In the data that follows, each entry is to be restated exactly.

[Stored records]
************
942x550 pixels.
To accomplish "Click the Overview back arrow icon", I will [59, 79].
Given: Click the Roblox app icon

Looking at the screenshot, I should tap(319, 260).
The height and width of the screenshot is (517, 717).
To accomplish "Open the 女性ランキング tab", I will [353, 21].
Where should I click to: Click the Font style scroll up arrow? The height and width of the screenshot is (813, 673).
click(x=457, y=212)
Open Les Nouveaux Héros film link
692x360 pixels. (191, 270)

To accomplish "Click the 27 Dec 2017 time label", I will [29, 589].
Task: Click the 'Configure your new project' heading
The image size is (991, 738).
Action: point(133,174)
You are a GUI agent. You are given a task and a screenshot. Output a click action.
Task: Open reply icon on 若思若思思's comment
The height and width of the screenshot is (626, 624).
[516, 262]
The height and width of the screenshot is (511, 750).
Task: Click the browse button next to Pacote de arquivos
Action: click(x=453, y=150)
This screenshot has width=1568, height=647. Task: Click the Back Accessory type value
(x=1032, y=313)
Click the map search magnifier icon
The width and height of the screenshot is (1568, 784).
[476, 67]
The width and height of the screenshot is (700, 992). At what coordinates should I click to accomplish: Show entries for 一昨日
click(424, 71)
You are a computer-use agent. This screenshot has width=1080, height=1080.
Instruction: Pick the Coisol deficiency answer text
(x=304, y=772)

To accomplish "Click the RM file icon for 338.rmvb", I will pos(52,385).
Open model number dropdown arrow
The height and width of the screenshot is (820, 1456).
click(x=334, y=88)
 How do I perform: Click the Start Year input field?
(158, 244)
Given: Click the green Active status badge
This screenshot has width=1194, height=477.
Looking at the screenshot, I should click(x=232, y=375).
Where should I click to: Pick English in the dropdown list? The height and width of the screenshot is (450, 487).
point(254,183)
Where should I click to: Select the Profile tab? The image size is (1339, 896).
************
◆ **Result of this exercise**
942x550 pixels.
To accomplish "Click the Overview back arrow icon", I will [59, 79].
Given: Click the Roblox app icon

Looking at the screenshot, I should tap(319, 260).
The height and width of the screenshot is (517, 717).
To accomplish "Open the 女性ランキング tab", I will [353, 21].
Where should I click to: Click the Font style scroll up arrow? The height and width of the screenshot is (813, 673).
click(x=457, y=212)
Open Les Nouveaux Héros film link
692x360 pixels. (191, 270)

To accomplish "Click the 27 Dec 2017 time label", I will [29, 589].
Task: Click the 'Configure your new project' heading
The image size is (991, 738).
Action: point(133,174)
You are a GUI agent. You are given a task and a screenshot. Output a click action.
Task: Open reply icon on 若思若思思's comment
The height and width of the screenshot is (626, 624).
[516, 262]
The height and width of the screenshot is (511, 750).
Task: Click the browse button next to Pacote de arquivos
Action: click(x=453, y=150)
This screenshot has width=1568, height=647. Task: Click the Back Accessory type value
(x=1032, y=313)
Click the map search magnifier icon
The width and height of the screenshot is (1568, 784).
[476, 67]
The width and height of the screenshot is (700, 992). At what coordinates should I click to accomplish: Show entries for 一昨日
click(424, 71)
You are a computer-use agent. This screenshot has width=1080, height=1080.
Instruction: Pick the Coisol deficiency answer text
(x=304, y=772)

To accomplish "Click the RM file icon for 338.rmvb", I will pos(52,385).
Open model number dropdown arrow
The height and width of the screenshot is (820, 1456).
click(x=334, y=88)
 How do I perform: Click the Start Year input field?
(158, 244)
Given: Click the green Active status badge
This screenshot has width=1194, height=477.
Looking at the screenshot, I should click(x=232, y=375).
Where should I click to: Pick English in the dropdown list? The height and width of the screenshot is (450, 487).
point(254,183)
Where should I click to: Select the Profile tab? The image size is (1339, 896).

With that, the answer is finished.